I’m not the first tongue-in-cheek typist to suggest something this outrageous. The godfather of outdoor tomfoolery did it half a century ago.

David Bascom (1912-1985) was a big-league advertising exec from California who fled to Montana in the mid-1960s to escape the rat race and pursue his love of fishing.

Soon, the same creative juices that had netted his agency a fortune hawking everything from Skippy peanut butter to Purina dog chow to John Kennedy’s successful run for the White House in 1960 reappeared.

Under the nom de plume Milford “Stanley” Poltroon, he launched a Monty Python-esque fishing periodical called “The Wretched Mess News.” Imagine something wrought by a team of Mad magazine writers on drugs.

I discovered Bascom’s buffoonery in the 1970s and still have a few of his now-tattered, off-the-wall publications. “The Wretched Mess News” is long out of print, but vintage issues sometimes show up on eBay and other online stores.

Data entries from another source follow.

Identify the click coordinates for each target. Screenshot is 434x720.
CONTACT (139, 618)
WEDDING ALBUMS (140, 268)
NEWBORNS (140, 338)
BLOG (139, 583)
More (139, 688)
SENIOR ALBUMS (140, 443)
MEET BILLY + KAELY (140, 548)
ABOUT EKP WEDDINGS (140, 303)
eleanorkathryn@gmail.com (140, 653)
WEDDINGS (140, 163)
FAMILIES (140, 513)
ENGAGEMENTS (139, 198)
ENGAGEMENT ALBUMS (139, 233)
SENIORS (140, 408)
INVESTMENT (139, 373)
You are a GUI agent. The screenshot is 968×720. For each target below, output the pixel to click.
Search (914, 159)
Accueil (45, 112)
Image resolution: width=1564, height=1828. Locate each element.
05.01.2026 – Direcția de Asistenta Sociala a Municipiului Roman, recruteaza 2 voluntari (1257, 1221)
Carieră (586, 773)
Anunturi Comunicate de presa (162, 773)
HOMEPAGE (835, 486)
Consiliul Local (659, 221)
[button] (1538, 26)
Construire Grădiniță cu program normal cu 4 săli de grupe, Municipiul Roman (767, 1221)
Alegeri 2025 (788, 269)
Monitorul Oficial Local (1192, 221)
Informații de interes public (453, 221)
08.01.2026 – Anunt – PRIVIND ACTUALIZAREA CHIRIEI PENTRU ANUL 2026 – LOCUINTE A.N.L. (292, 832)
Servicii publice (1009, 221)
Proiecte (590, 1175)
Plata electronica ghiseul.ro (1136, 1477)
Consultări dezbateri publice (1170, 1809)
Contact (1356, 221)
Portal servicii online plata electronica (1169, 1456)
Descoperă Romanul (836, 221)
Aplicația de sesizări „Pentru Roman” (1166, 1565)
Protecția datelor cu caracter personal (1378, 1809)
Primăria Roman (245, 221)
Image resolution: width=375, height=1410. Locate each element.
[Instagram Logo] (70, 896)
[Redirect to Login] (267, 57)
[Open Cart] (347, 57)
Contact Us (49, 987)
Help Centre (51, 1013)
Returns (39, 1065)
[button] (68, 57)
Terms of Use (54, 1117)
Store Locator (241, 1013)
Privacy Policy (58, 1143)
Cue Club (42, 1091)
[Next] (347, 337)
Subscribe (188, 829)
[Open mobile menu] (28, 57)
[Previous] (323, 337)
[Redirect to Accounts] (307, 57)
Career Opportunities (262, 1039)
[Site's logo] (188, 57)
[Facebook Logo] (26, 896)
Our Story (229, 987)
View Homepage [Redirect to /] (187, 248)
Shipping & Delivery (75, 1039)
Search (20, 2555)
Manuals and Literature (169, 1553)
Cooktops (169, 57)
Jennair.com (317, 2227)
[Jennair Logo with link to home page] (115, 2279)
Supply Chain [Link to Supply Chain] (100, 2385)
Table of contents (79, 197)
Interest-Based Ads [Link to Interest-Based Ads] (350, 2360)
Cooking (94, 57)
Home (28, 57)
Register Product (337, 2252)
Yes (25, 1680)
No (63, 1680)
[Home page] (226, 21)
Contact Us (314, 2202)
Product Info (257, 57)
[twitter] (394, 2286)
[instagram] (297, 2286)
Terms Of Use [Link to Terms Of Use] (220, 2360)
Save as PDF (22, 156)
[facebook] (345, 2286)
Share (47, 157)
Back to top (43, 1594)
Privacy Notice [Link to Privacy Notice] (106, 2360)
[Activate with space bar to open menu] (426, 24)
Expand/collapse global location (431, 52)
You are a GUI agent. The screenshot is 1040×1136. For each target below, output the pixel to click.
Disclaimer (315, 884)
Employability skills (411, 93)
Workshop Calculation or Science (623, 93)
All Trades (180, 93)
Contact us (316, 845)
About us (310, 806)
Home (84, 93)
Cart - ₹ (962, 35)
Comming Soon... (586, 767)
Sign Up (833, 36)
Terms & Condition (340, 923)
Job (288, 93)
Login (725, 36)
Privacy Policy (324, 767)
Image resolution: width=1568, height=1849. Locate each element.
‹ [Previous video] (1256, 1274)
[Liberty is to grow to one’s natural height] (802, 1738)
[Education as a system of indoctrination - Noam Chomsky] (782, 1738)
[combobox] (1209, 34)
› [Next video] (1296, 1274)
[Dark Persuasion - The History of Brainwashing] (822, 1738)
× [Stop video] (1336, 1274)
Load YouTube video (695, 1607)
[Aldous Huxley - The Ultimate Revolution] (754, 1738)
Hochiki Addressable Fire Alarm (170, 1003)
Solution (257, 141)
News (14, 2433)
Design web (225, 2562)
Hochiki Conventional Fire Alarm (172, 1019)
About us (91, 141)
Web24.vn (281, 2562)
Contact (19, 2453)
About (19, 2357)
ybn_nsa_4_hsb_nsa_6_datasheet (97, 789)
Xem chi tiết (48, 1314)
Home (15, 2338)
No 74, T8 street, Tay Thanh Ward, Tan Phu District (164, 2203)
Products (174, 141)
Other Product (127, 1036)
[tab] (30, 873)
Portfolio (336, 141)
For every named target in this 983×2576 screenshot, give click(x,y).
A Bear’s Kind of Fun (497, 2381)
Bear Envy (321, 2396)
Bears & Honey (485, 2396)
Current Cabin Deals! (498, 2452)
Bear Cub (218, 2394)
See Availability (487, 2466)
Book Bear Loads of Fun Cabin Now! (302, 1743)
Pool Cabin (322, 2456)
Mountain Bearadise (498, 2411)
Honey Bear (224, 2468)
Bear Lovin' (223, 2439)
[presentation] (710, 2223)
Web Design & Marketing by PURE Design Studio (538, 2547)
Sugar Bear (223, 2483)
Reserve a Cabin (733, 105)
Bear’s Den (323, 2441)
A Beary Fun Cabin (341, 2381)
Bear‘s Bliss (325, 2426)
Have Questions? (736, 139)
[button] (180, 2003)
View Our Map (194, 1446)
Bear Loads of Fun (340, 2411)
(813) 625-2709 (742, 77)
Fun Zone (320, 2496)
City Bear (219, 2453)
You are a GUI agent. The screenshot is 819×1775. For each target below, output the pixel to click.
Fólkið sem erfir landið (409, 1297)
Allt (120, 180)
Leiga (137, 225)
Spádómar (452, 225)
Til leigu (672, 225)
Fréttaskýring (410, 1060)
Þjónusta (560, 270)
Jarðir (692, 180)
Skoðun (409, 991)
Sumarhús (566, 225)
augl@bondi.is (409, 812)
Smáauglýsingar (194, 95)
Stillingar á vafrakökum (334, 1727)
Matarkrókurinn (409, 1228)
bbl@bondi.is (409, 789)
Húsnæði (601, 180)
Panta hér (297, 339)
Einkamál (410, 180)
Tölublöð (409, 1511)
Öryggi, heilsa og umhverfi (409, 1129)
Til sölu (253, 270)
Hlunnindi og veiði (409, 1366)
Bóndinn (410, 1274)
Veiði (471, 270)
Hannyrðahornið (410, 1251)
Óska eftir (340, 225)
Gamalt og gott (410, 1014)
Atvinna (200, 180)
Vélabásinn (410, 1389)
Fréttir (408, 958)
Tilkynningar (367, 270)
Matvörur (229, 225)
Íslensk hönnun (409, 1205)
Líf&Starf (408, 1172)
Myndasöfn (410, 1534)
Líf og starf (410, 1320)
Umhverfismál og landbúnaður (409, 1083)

In one particular flight of fancy, Bascom created a fishing lure in the shape of a human swimmer. He called it “Poltroon’s Magic Infallible” — an “incredible, flexo-action, five-position, undulating lure guaranteed to arouse the anger, deep-seated hatred and fighting instincts of game fish.”

The folks at Bass Pro Shop have every reason to discourage fish tank diving before someone gets killed. Nonetheless, they could sell a boatload of “Poltroon’s Magic Infallibles.”

I hope that somewhere, Milford “Stanley” Poltroon, with old client JFK by his side, are laughing their heads off.